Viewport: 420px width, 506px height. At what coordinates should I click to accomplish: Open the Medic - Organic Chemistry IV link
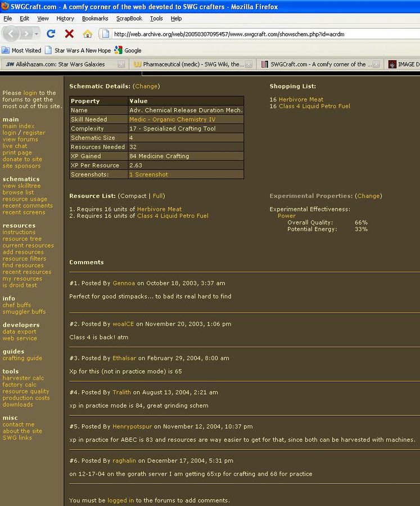click(172, 119)
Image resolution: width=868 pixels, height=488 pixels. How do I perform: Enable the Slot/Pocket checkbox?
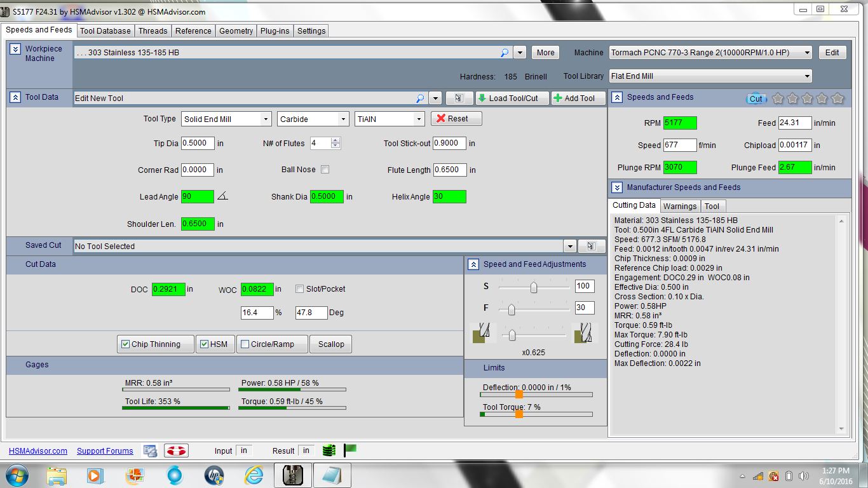coord(300,289)
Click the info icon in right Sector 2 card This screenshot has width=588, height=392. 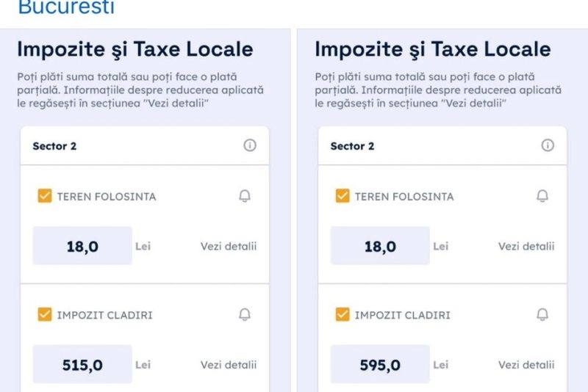click(x=548, y=145)
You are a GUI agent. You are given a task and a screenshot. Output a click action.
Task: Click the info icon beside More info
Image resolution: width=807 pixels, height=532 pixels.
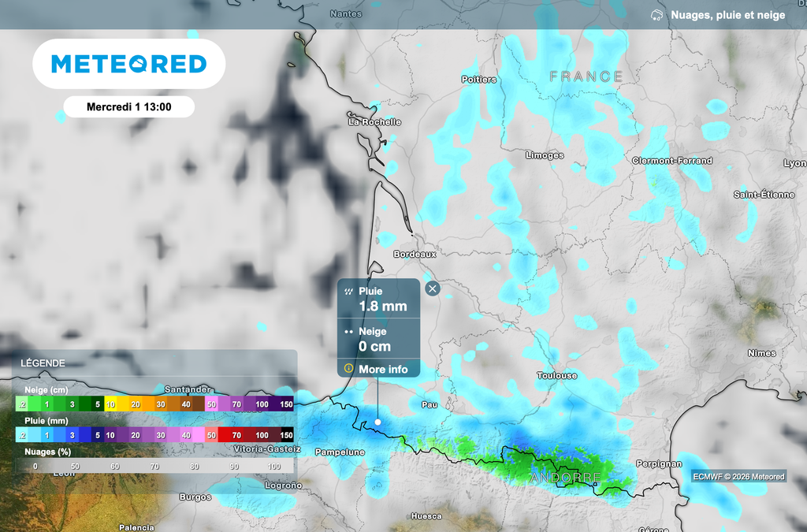pos(348,368)
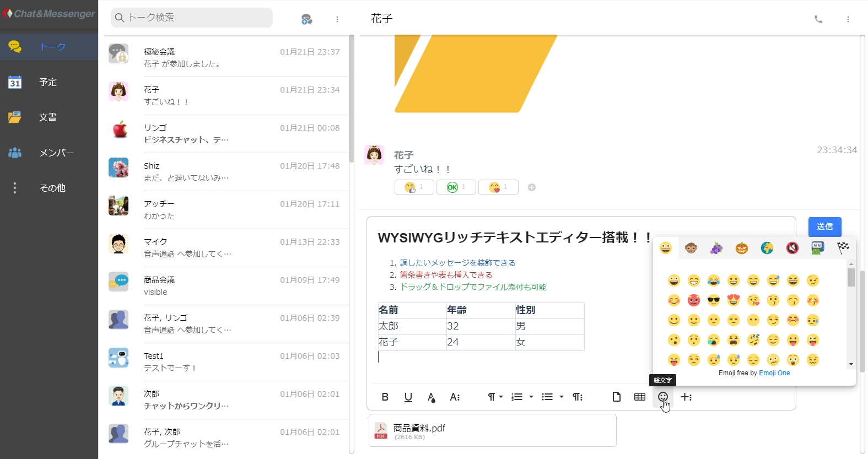Add a new reaction with plus icon
Viewport: 868px width, 459px height.
coord(532,187)
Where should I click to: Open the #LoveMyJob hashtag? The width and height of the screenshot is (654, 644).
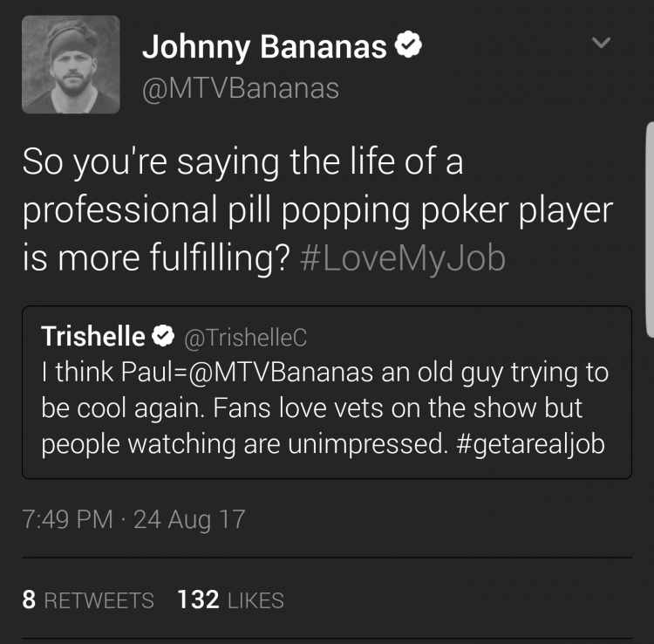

_ _ _ _

All lines from the one with "Task: Click the info icon beside More info" through the end of the records above must be reproduced exactly, both ends included, and the pictures must be left out.

WRITTEN SOLUTION:
Task: Click the info icon beside More info
Image resolution: width=807 pixels, height=532 pixels.
pos(348,368)
Add a new reaction with plus icon
Viewport: 868px width, 459px height.
coord(532,187)
Where should I click to: Open the #LoveMyJob hashtag? The width and height of the screenshot is (654, 644).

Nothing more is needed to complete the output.